Do not worry. There are thousands of workouts that help you. In fact, in this article, I will discuss effective lower ab exercises. If you are looking forward to strengthening your lower abdominal muscles but can not find the perfect workouts, give this article a read.
3 Flexible Lower AB Exercises For Beginners
Thousands of workouts are available out there that can help you build a strong lower ab. Here are 3 of the most effective workouts you can consider:
If you are into fitness, you must have heard about the mountain climber exercise. This focuses on your core, cardio, and lower abs. Experts also suggest the mountain climber for a total body workout routine.
- Start with getting into a high plank position. Distribute your total body weight evenly on your hands and toes.
- Keep your hands at about a shoulder-width apart. Maintain a flat back and engaged core. Your head should be in alignment with your body.
- Pull your right knee closer to your chest, and then get back to the starting position. Switch your legs and repeat the moves. Do the switching as fast as you can. Each time, you need to pull one knee in and another knee out.
- Make sure your hips are down while doing the workout. Each time you switch your leg, do not forget to inhale and exhale. For a better result, do the movements as fast as you can.
The jackknife is an excellent abdominal workout. It targets and strengthens both the upper and lower ab. You may also know this exercise as the V-Up.
- To begin the jackknife, you have to lie on the floor, facing up to the ceiling.
- Keep your arms outstretched behind your head, legs extended, straight, and feet together.

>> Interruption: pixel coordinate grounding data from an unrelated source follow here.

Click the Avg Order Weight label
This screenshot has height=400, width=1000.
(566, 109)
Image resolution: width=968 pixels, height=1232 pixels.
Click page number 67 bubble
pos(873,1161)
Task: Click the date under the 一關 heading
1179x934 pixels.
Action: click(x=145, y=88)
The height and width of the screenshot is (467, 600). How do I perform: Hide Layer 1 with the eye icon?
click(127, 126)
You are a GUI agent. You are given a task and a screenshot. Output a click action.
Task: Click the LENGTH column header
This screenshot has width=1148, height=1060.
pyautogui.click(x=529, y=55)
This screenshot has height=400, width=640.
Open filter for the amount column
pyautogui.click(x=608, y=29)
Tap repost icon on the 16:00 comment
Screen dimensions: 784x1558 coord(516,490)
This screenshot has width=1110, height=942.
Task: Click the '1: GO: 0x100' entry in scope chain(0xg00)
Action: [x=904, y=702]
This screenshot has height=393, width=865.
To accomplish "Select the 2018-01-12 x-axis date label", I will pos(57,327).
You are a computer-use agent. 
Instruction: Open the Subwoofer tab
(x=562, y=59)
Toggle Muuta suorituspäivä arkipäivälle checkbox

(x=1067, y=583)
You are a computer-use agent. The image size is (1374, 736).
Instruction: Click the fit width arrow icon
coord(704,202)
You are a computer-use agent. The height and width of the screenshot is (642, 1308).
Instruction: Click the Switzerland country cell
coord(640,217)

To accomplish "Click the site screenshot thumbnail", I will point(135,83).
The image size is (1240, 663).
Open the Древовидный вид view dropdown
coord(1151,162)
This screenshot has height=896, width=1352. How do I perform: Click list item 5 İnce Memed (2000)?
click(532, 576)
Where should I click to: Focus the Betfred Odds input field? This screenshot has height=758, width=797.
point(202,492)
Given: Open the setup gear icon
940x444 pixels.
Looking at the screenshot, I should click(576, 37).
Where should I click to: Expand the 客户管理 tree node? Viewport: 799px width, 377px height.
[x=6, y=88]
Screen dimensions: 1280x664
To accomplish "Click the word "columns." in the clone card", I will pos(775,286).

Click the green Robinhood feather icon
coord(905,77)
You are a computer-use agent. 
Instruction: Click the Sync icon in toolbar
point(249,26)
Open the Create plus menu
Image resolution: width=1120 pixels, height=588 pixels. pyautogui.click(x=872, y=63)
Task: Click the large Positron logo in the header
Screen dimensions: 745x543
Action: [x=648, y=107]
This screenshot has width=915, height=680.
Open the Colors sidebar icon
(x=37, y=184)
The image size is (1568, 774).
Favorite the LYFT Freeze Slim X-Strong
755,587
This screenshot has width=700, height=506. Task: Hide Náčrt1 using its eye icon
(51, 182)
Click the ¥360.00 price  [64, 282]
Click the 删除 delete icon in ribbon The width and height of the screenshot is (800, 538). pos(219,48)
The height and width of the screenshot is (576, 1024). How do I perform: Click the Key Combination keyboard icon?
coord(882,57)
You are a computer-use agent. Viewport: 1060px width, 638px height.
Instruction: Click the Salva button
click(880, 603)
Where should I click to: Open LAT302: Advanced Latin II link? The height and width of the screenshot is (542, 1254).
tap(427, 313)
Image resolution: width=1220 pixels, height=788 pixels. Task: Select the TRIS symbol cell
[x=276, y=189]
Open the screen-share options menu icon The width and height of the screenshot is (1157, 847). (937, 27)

- Lift your legs and arms off the ground. Bring them together above your midriff. Touch both your feet with your hands. This way, your abs will be contracted.
- Hold the position for a few seconds and get back to the starting position.
You can make this basic jackknife more intense by using a medicine ball.
3. Leg raise:
Leg raise is one of the most effective lower ab exercises. This workout stabilizes and strengthens the rectus abdominis and the oblique muscles.
- Start with lying on the floor on your back.
- Keep your hands at your sides and legs straight and extended. Bith your feet must be together.
- Lift the legs to the ceiling until your butt comes off the floor.
- Lower them slowly and rest them on the ground for some moment. And then repeat the moves.
There are many types of leg raise workouts available. Each type is beneficial to the lower abdominal muscles. For example, hanging leg raises, seated leg raises, side to side leg raises, leg raises, circle, etc.
3 Killer Lower AB Workouts
If you are looking for more challenging and intense lower ab workouts, this section is for you. Here I will give you 3 simple yet effective lower abdominal exercises. Though these exercises are easy, you better not try these as a beginner.
1. Hanging knee raise
This workout is similar to the hanging leg raise. But it creates more pressure on your lower abs. Start with hanging with a pull-up bar keeping your hands at a shoulder-width distance. Slowly raise your knees to activate lower ab muscles. Hold that position for a couple of seconds and then get back to the dead hang position.
2. Garhammer raise
Hang with the pull-up bar, and your knees should be raised around your midsection. Consider this as your first position. Start pulling the knees up and closer to your chest. Raise it as high as you can. Then lower them and return to the first position.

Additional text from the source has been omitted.